O governador Cláudio Castro se reelegeu no primeiro turno no Rio de Janeiro com 59% dos votos, bem à frente de seu oponente, Marcelo Freixo, opção de 27% dos eleitores. Não é um resultado qualquer, mas um sinal de que algo está dando errado. Não adianta tapar o sol com a peneira. As urnas apontam a naturalização da barbárie, o retrocesso civilizacional, a derrota da política.
A história recente do governo no Rio é um show de horrores. Nos últimos dois anos, três das cinco maiores chacinas da história do Estado foram praticadas por policiais em favelas. Morreram 69 pessoas em apenas três incursões oficiais. Em vez de embaraço ou reação das instituições, o governador usou os massacres para ganhar votos, reforçando seu discurso em defesa da guerra velada contra a própria população.
A apologia a uma polícia descontrolada ocorre em um Estado em que grande parte dos territórios já está sob controle de grupos criminosos armados, ligados a milicianos ou a traficantes, que cresceram sob os olhos de vidro de uma polícia que aprendeu a lucrar com seus homicídios. O homem de confiança do governo na segurança, delegado Allan Turnowski, foi preso em agosto, investigado por envolvimento com o jogo do bicho, acusado de participar de planos que incluíam matar um bicheiro e fazer dossiês contra adversários políticos.
Os aliados de Castro na política, aliás, são um capítulo à parte. O candidato a vice-governador da chapa, Washington Reis, precisou renunciar em setembro por causa da Lei da Ficha Limpa. Ex-prefeito de Duque de Caxias, uma cidade sob forte influência de milicianos, Reis se notabilizou na pandemia por manter os templos da cidade abertos dizendo que a cura viria das igrejas. A lista dos desmandos é imensa. Daria para citar as denúncias de desvios de verba para a saúde durante a pandemia ou a criação de milhares de cargos secretos, com nome de funcionários que não apareciam no Diário Oficial, em um Estado que já tem cinco ex-governadores presos.

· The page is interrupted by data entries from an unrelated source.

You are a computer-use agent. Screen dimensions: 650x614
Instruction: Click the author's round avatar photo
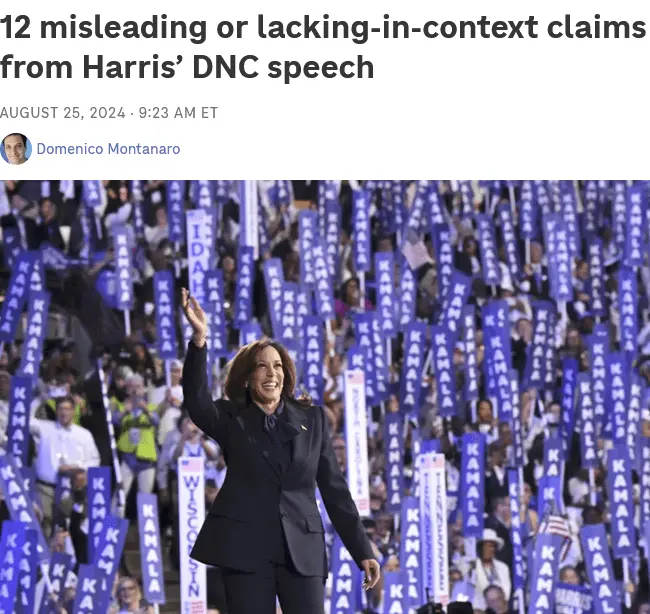click(x=16, y=149)
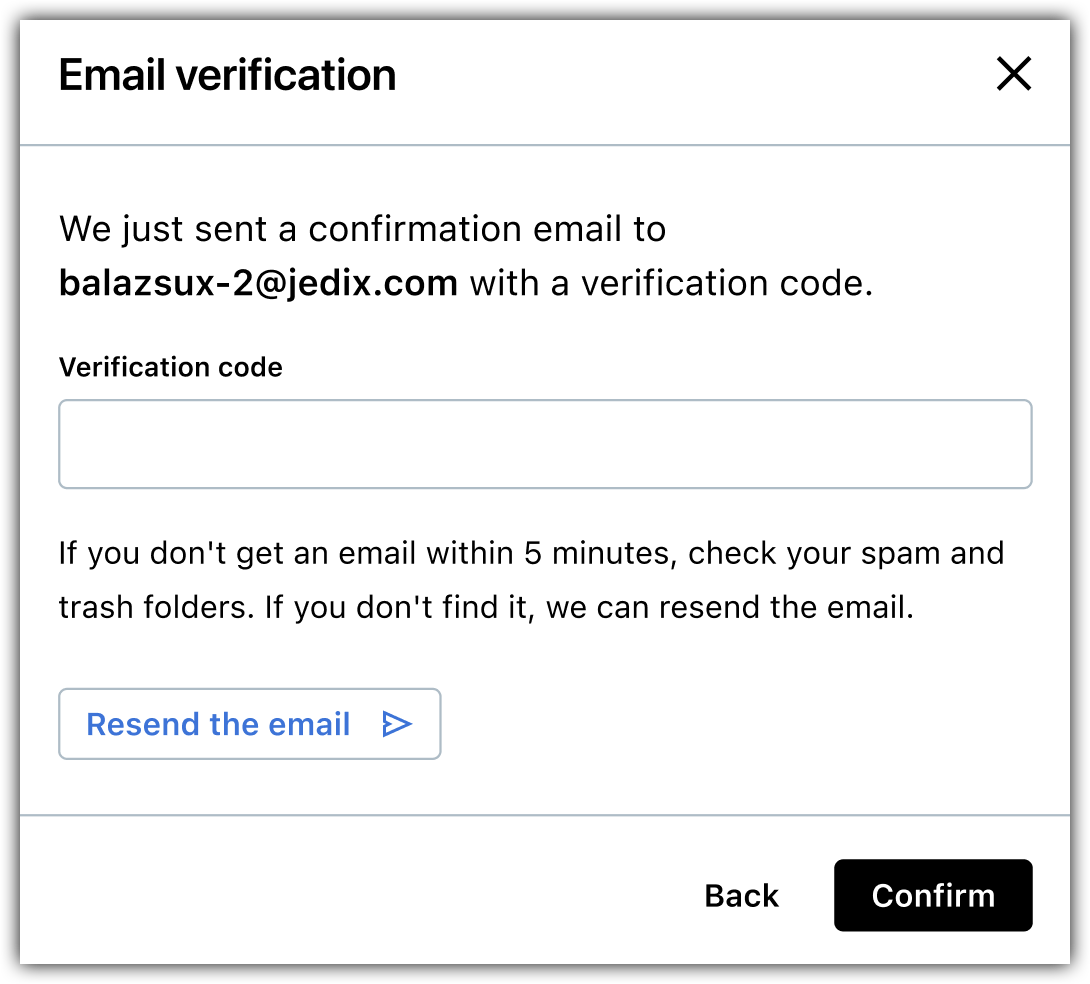Click the black Confirm button
Image resolution: width=1090 pixels, height=984 pixels.
tap(933, 895)
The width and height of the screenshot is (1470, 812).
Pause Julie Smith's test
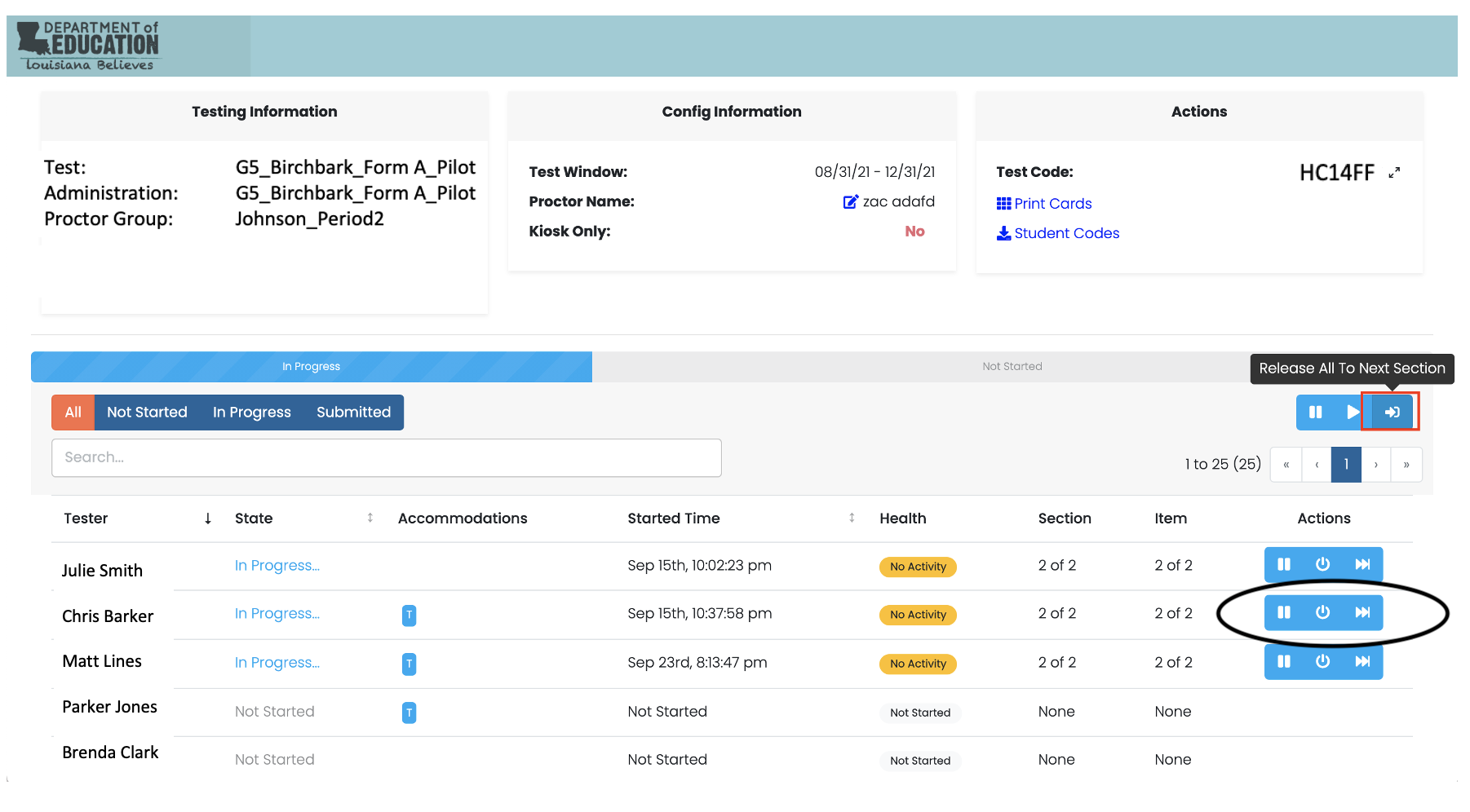tap(1283, 564)
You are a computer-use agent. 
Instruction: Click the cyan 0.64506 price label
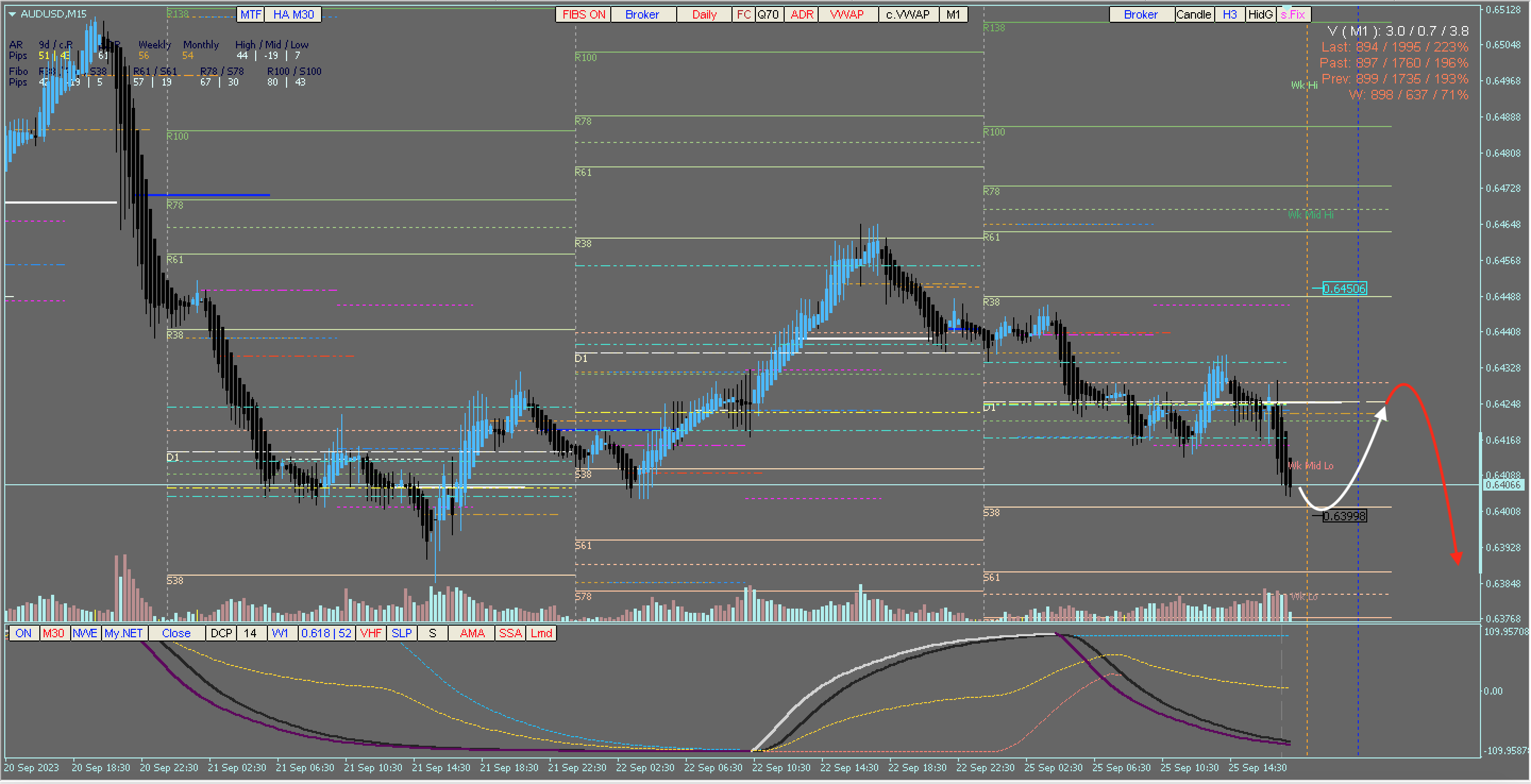pyautogui.click(x=1344, y=288)
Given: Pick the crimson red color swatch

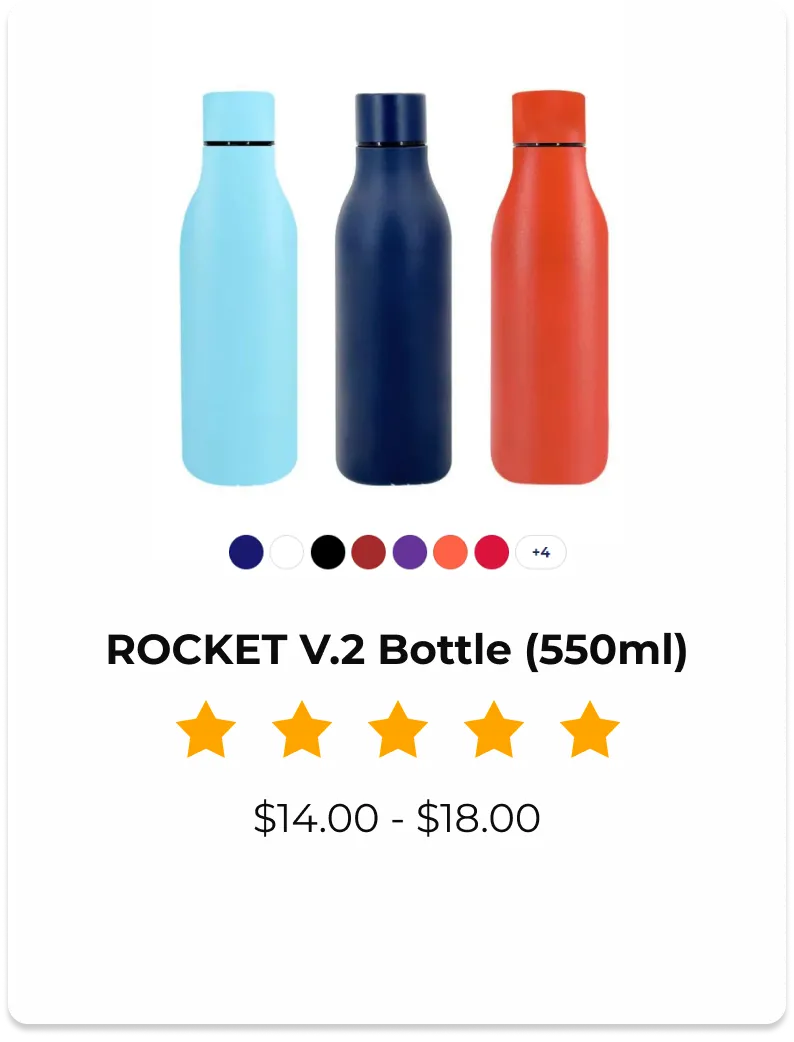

É como se o eleitor aprovasse um novo modelo de poder e de governança, em que as autoridades não precisam estar compromissadas com a legalidade, impessoalidade, racionalidade e inteligência na definição das políticas públicas. Basta ao governo defender os interesses políticos e econômicos dos aliados, com os quais os eleitores se identificam. É como se escolhessem um governador para se tornar o chefe da mais poderosa facção fluminense, a que comanda as polícias e organiza os interesses dos diversos grupos mafiosos armados que já controlam os negócios e os territórios no Estado.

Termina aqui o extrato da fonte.